According to Negative Population Growth Inc., 80 percent of the growth in U.S. population comes from immigration, legal, illegal and among American-born children of immigrants.

“With increased population, we see a direct increase in the problems our nation faces on a daily basis: pollution, over-consumption, traffic gridlock, crowded schools and hospitals, overburdened social services, unemployment, crumbling infrastructure, urban sprawl, over-development, threatened or extinct animal and plant species, and dwindling natural resources,” said said Tracy Canada, the group’s deputy director.

She added, “Immigrants to the U.S. are also found to greatly increase their consumption — and their resulting footprints — upon settling here, which furthers our nation’s environmental impact.”
The California drought is a case in point; the large growth in California's population is due to immigration alone——natives have been fleeing the state.

Socionomics predicts anti-immigration sentiment during periods of negative social mood. Of all the policy issues, this was the most extremely out of sync with voters. Many American politicians are still pushing a policy that is extreme for peak social mood, while the public has shifted far, far away as social mood headed lower. Environmental groups in the United States used to oppose immigration because they recognized that increased population is one of the greatest threats to the environment, since more people consume more resources, need more land, etc. They changed their tune in the 1990s as political correctness climbed to a peak along with social mood.

Immigration vs. Environmentalism
The Sierra Club, logically declared in 1989 that its goal of zero population growth required that "Immigration to the U.S. should be no greater than that which will permit achievement of population stabilization in the U.S." Native-born Americans have indeed done their part in achieving the Sierra Club's goal, reducing their birth rate to the replacement level. But continued massive immigration has lead the Census Bureau to forecast that the U.S. population will more than double from 275 million in 2000 to 571 million in 2100, even though the global population is now widely expected to drop in the second half of the 21st century.

......Despite the mathematical inevitability of high immigration increasing America's population, in 1996 the Sierra Club leadership, hoping to outreach to minorities, discarded its immigration reform plank and decided to "take no position on immigration levels". While neutral-sounding, this policy has functioned as a gag order. For example, the Sierra Club recently shut down two of its email lists that discuss population issues on the Orwellian grounds that immigration reformers were using it for "dissension" rather than the "open communication ... for which they were created." Apparently, some communications are more open than others.

Dissident Sierra Club members forced a referendum in 1998, and garnered endorsements of immigration reform from superstar environmentalists like retired Senator Gaylord Nelson, founder of Earth Day; World Watch co-founder Lester Brown; novelist Farley Mowatt, author of Never Cry Wolf; photographer Galen Rowell, whose magnificent pictures have sold millions of Sierra Club calendars; and famed sociobiologist Edward O. Wilson, the brains behind the "biodiversity" movement.

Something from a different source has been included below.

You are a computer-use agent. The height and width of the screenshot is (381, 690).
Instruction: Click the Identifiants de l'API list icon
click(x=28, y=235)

Although the immigration realists merely wanted to go back to the 1989 Sierra Club policy that "The Sierra Club will lend its voice to the congressional debate on legal immigration issues when appropriate, and then only on the issue of the number of immigrants - not where they come from or their category," they were of course demonized as racists by the organization's management.
Shades of UKIP in the UK, being called racist in the recent election. This charge lost its impact in the UK and its likely to fail in the U.S. soon as well, certainly as it relates to issues such as immigration.